* TEXT TO READ
#####
# Betrayed..now what?



## chozengrlc (Aug 5, 2009)

How do you get over it when the one you devoted your life and love to betrays you? You are left with a feeling of shock and pain. I feel completely naieve and stupid for ever trusting someone with my heart. Can anyone be trusted ever? Does the pain ever go away? Is it better to have the person gone? Do you heal faster with them not around? It has been over a year since my husband came out with his long list confession of all the lies and deceit he has done during our marriage because he needed to get it off his chest. Now im left with this terrible aftermath that daily plagues me. It feels like everything is a constant reminder of the lies. He refuses to leave or let me go. He acts like the world is perfect when i put my happy face on for the day as long as he is oblivious to my pain. The days I feel like I cant hold it in any longer he acts like it is a complete shock the way I feel. I try to continue on for my childrens sake and my family's sake with that smile that everything is wonderful but at night I feel completely alone and trapped. I feel so weak and my life is at a standstill. What now? I need advice please. Someone who has been in this situation and knows the pain when the person you were honest and loving to one day turns into this person you never knew and you are stuck trying to live with whats left.


----------



## preso (May 1, 2009)

chozengrlc said:


> How do you get over it when the one you devoted your life and love to betrays you? You are left with a feeling of shock and pain. I feel completely naieve and stupid for ever trusting someone with my heart. Can anyone be trusted ever? Does the pain ever go away? Is it better to have the person gone? Do you heal faster with them not around? It has been over a year since my husband came out with his long list confession of all the lies and deceit he has done during our marriage because he needed to get it off his chest. Now im left with this terrible aftermath that daily plagues me. It feels like everything is a constant reminder of the lies. He refuses to leave or let me go. He acts like the world is perfect when i put my happy face on for the day as long as he is oblivious to my pain. The days I feel like I cant hold it in any longer he acts like it is a complete shock the way I feel. I try to continue on for my childrens sake and my family's sake with that smile that everything is wonderful but at night I feel completely alone and trapped. I feel so weak and my life is at a standstill. What now? I need advice please. Someone who has been in this situation and knows the pain when the person you were honest and loving to one day turns into this person you never knew and you are stuck trying to live with whats left.
#####
* SUPPLIED MATERIAL
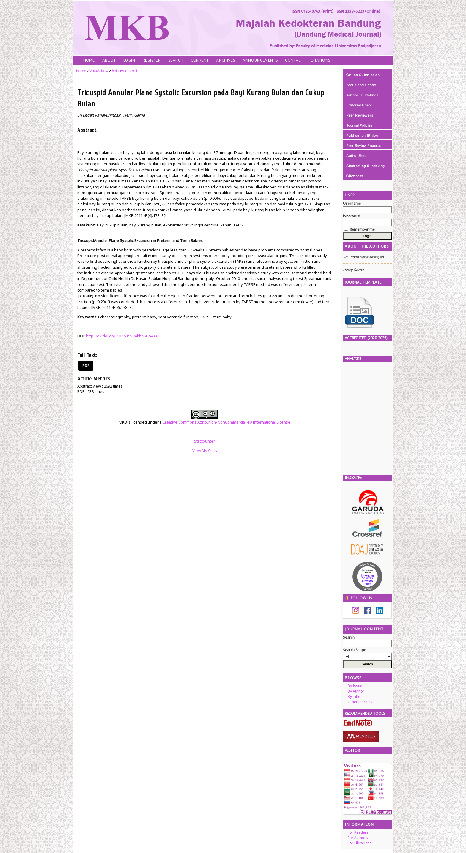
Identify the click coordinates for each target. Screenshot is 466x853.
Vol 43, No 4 (98, 71)
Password (351, 215)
#####
* WRITTEN TASKS
1) In the thread about betrayal, how long ago did the husband make his confession?
2) Please write the next part of the thread about betrayal, picking up right after its final sentence.
The lines above were taken from a different source than the thread about betrayal.

* RESULTS IN ORDER
1) Over a year ago.

2)
I am sorry for your pain.
Here is the thing, its a mistake to devote your life to a spouse. You should devote your life to God... and the rest will follow as people will surley let you down. 
I learned this growing up and watching people, the neighbors, my friends parents, etc.........
You should NEVER devote your life to anyone but your heavenly father. All else comes below that.
After your heavenly father, you should devote your life to You and being the best person you can be... spouses come after that. Your devotion system is messed up, you need to re-calibrate it to one that works for you, not against you.


----------



## Grey Goose (Aug 23, 2012)

ok I understand your pain, my souse became someone I never knew and neither did he. He cheated an me and his family and now we are in process of divorce due to his confussiona nd lack of courage.

You guys need help, you can not keep on a happy face if it is not how you feel and he needs to accept and mend his ways (do the work). Look for guidance, counseling, read, meditate, spiritual help, anything that will get you healed as well as help for the broken relatinoship. You can not live a lie anymore cause he came out and now it is all in the open.


----------



## xirokx (Aug 14, 2012)

its easier for him when you smile, even now he thinks of himself...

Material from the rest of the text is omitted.